Blog: http://lucabagatin.ilcannocchiale.it

Il comunismo autoritario di Silvio Berlusconi e dei suoi sodali

Gravi, gravissime sono le parole del già discutibile deputato forzista Antonio Razzi a proposito dei suoi elogi verso la dittatura comunista autoritaria nordcoreana di Kim Jong (specie il definire il dittatore un moderato e un democratico cristiano...sic !).

Ma ancor più gravi sono da sempre le dichiarazioni, le aperture ed i rapporti di amicizia ed economici fra Silvio Berlusconi ed i dittatori neo-comunisti autoritari da Lukashenko a Vladimir Putin, raccontanti anche nella biografia di Paolo Guzzanti pubblicata alcuni anni fa da Aliberti Editore che racconta anche, assieme a “Il Baratto” di Michele De Lucia della Kaos Edizioni, i rapporti fra Partito Comunista Italiano e lo stesso Berlusconi.

Rapporti che, in realtà, fra il mondo comunista e quello berlusconiano, non si sono mai interrotti al punto che, dal 1995 in poi, si trasformeranno in una sorta di “sodalizio mascherato” che porterà a larghe e strane intese sopra e sotto il tavolo fra Forza Italia-PdL e Ulivo-Pd.

Occorrerebbe che qualcuno si ricordasse di questo e, se sincero liberale e libertario, abbandonasse codesti carri neo-autoritari che personalità quali Bettino Craxi, Alcide De Gasperi ed Ernesto Rossi avrebbero contrastato con ogni mezzo.

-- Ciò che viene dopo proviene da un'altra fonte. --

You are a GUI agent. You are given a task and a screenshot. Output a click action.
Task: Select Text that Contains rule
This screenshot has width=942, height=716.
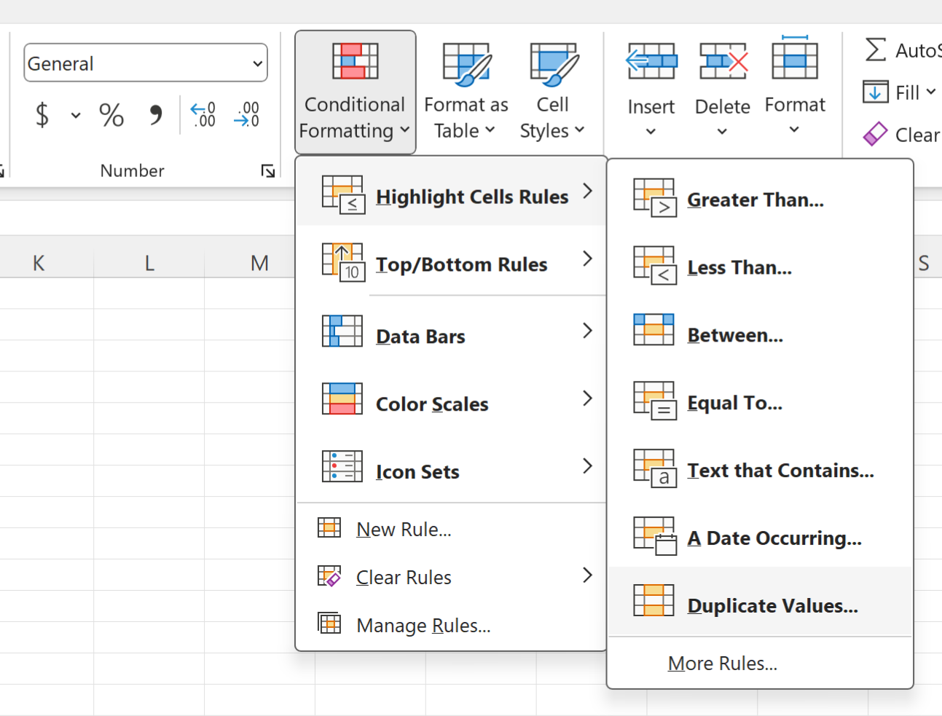coord(780,470)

I tempi purtroppo sembrano mutati ed involuti. Assieme alla perdita di memoria storica, assistiamo - con evidente rammarico - anche alla perdita di ogni buonsenso e di ogni coscienza civile in ambito politico-umanitario.


Luca Bagatin

Pubblicato il 11/1/2014 alle 13.41 nella rubrica ARTICOLI.